None of this rules out the possibility that God designed the universe, especially if He did it in some way that is beyond our detection – and in a way that also preserves the true random nature of the cosmos. This is a position that cannot be proved or disproved by science – two people look at the same facts, some see God, some see chance.

So faith and science two faith assumptions? Christians challenged to believe the Bible or believe science? I don’t think so. Do the findings of science challenge our beliefs? Of course. All Christians used to believe that the Bible taught geocentrism – today, YEC-ers argue strongly that the Bible teaches no such thing. The reason everyone agrees on this point is because scientists demonstrated a fact about the world (heliocentrism) that no one can successfully dispute. Like it or not, we have to test our interpretations of revelation against our real world experience. Science is a tool that magnifies and strengthens our ability to think accurately about our world. And that is all it does – but that is quite a lot.

Monday, July 31, 2006

So What is Wrong With ID?

I have a few objections to ID. These include:

ID is an interventionist theology, that states that God MUST miraculously intervene to do the "hard parts." By this I mean that ID in general agrees that some evolution has taken place, but that certain things (e.g. species, major organs (like the eye), the bacterial flagellum) represent too much complexity to have evolved. So God, in some unspecified and unknowable way intervened in the process of evolution and added the missing information. This is not my view of how God acted in creation, based on the evidence so far - so I am not an advocate. It also specifically EXCLUDES my theistic evolution approach *which essentially states that science is uncovering how God made the world). Id differ from young earth creationism only in that ID accepts far more of evolution and grants a much longer time frame for life on earth than those folks who think that Genesis 1 accurately describes creation events.

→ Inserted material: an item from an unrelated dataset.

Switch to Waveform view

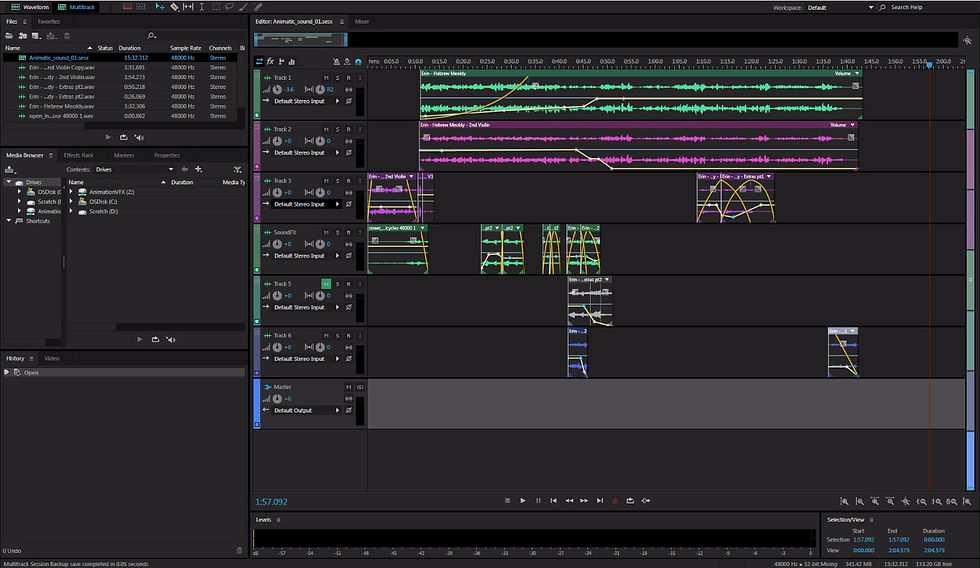click(28, 7)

The whole movement is driven by a prior commitment that we know, based on our interpretation of the Bible, better than the evidence of the natural world. Though ID claims to be agnostic about the Designer, both Behe and Dembowski have admitted that they think the designer is the Christian God. The only reason to remove "god talk" is the hope that it will then stand up to constitutional challenge. ID has not made its case, so we are jumping the gun, and asserting things contrary to fact, when we advance the ID idea.

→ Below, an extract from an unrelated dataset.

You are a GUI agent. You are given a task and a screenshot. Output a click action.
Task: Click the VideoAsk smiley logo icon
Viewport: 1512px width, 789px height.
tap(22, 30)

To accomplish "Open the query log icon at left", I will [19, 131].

I also think that most of the furor over ID has been whipped up under false pretenses. Conservative Christians have been told that "mainstream science" promotes atheism. This is not true (though there are scientists - both Christian and atheist - who do claim that science supports their beliefs). Science is the most successful tool we have to explore the natural world. Because it has not turned up evidence of the existence of God (something it was not ever designed to do), it is now being made to suffer accusations of being anti-Christian.

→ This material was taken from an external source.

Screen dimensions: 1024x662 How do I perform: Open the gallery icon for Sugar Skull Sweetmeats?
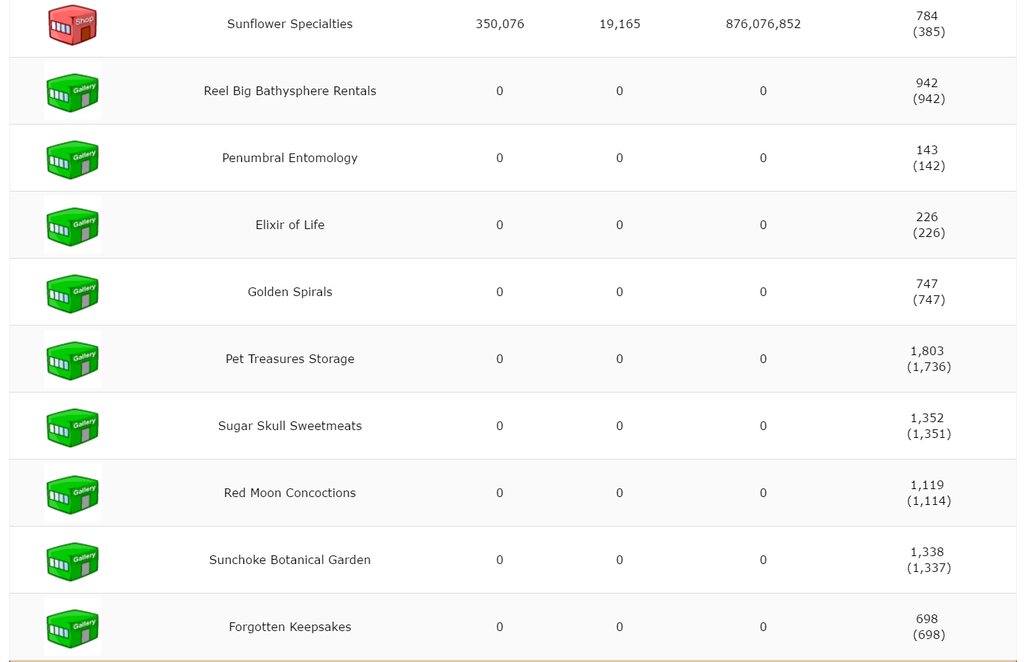point(72,427)
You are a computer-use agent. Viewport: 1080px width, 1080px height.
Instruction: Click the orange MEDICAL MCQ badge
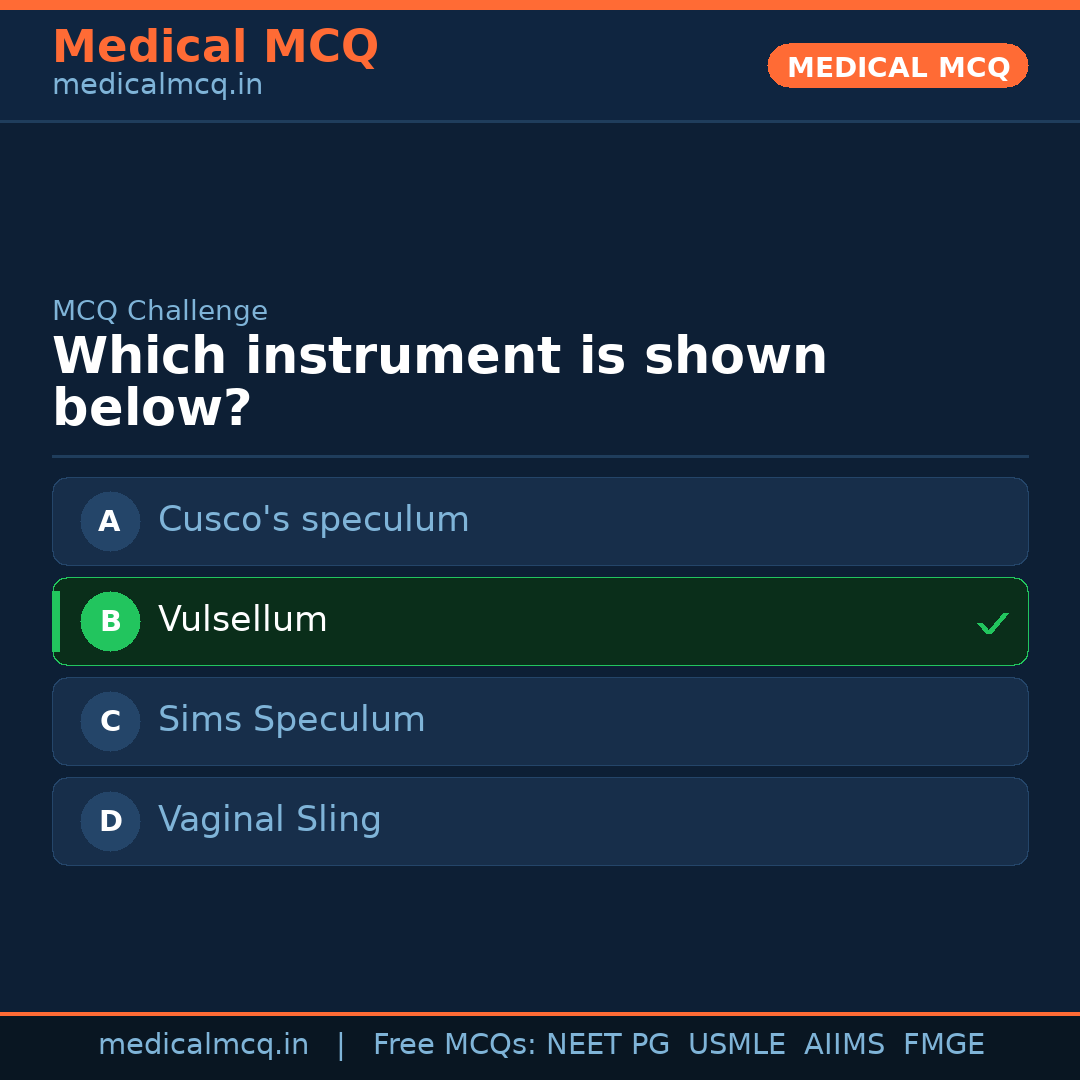tap(897, 66)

Yes, there are cultural, moral and ethical issues we need to face. Yes, scientists (just like pastors, lawyers, politicians, plumbers, etc.) have a variety of personal views - some we embrace, some we reject. Science is being singled out for attack because it speaks with authority about issues that touch on the validity and accuracy of the Bible. ID is an attempt at a scientific case, but in spite of claims to the contrary, it has not yet made its case. Will ID be able to support its claims? Time will tell - and we should give it all the time it needs (however long that turns out to be), not rush it, half-baked, to the table, and then insist that it be the star of the banquet.